Napster was once a name synonymous with illegal downloading. However, the original peer-to-peer iteration of the music service shut down in July 2001, re-emerging in 2003 as the legitimate music-streaming service it is today. Napster now offers web users the ability to stream tracks from its 15 million-strong catalogue that covers “every genre”. There are 13 genres to choose from including jazz, Latin and soundtracks as well as the usual suspects. You can explore other users’ recommendations, single and albums charts and even a mood manager that lets you choose a colour and suggests music based on your selection. You can create their own personalised playlists by dragging and dropping tracks into their library.

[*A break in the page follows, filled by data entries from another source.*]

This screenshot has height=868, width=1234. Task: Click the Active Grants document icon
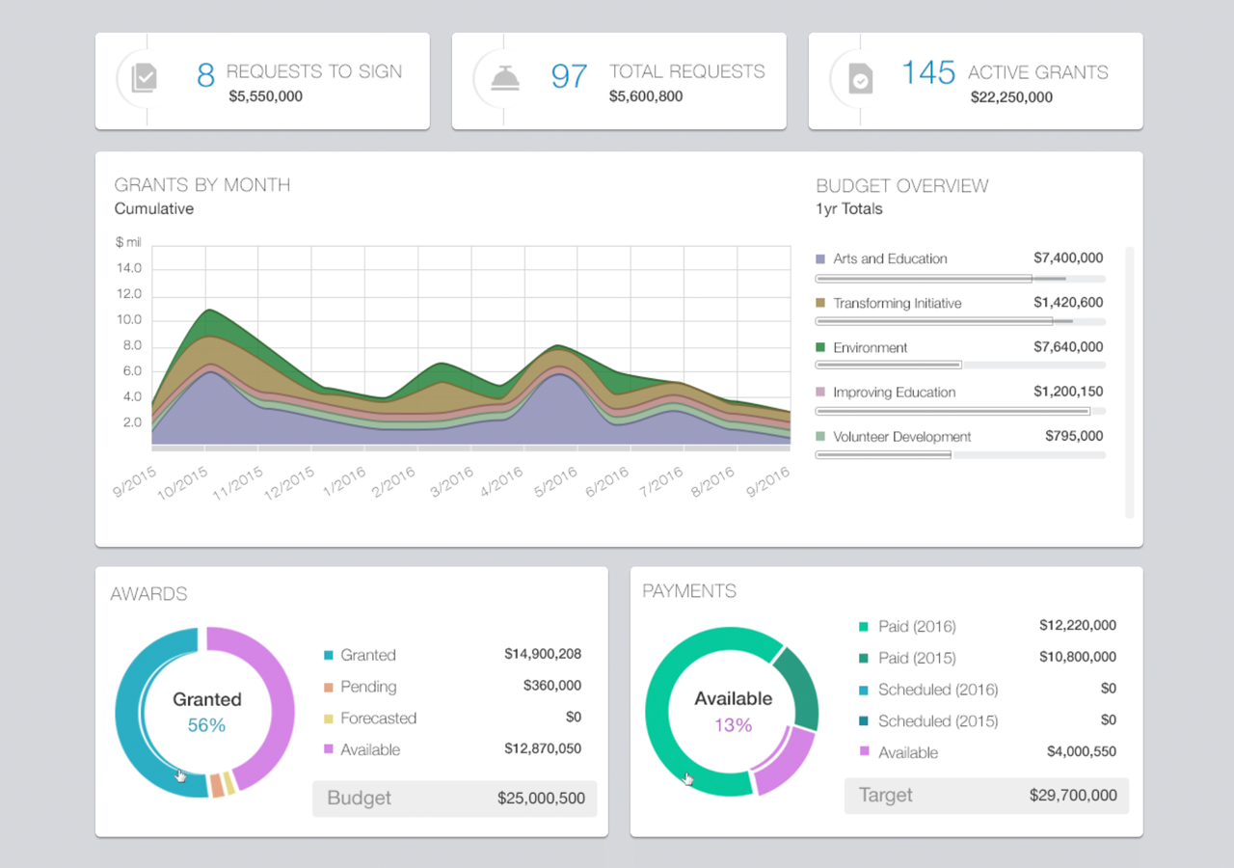click(860, 79)
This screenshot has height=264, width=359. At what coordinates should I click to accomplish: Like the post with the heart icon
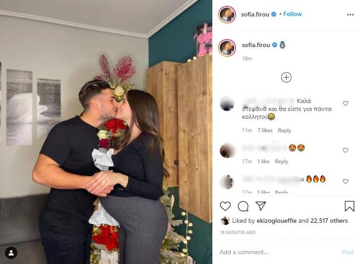click(225, 206)
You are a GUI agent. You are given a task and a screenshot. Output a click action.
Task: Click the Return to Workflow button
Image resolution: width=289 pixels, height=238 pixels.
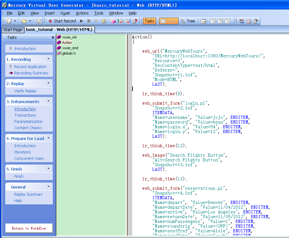29,228
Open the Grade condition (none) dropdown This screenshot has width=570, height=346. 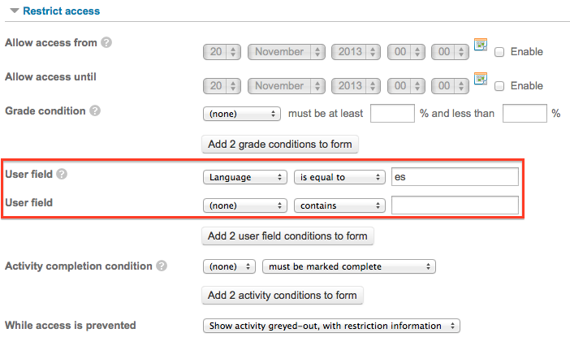(242, 114)
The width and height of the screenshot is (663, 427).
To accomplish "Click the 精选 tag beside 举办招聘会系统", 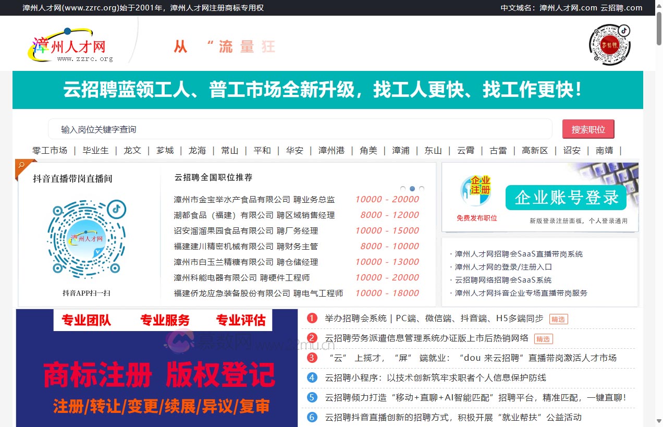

Alternatively, you can choose from the ready-made radio stations and playlists and even get music recommendations. A Napster library can be accessed from any PC, laptops or even net-connected TVs or hi-fis that support the service (these include Phillips, Sonos and Logitech devices) and has the relevant software installed. Google Android, iPhone and iPad users can even stream tracks offline on their handset, providing they subscribe to the Unlimited plus mobile service.
Napster also offers an MP3 download store where users can listen to 30-second snippets of a track for downloading an MP3 version of the track straight to their hard-drive. As the MP3s, which are priced from 59p, are DRM-free they can be transferred to iPods and other digital music players as well as being burned to CD. MP3 downloads are available 256Kbps stereo files while tracks streamed to PCs are offered at 128Kbps and mobile tracks are streamed at 64Kbps.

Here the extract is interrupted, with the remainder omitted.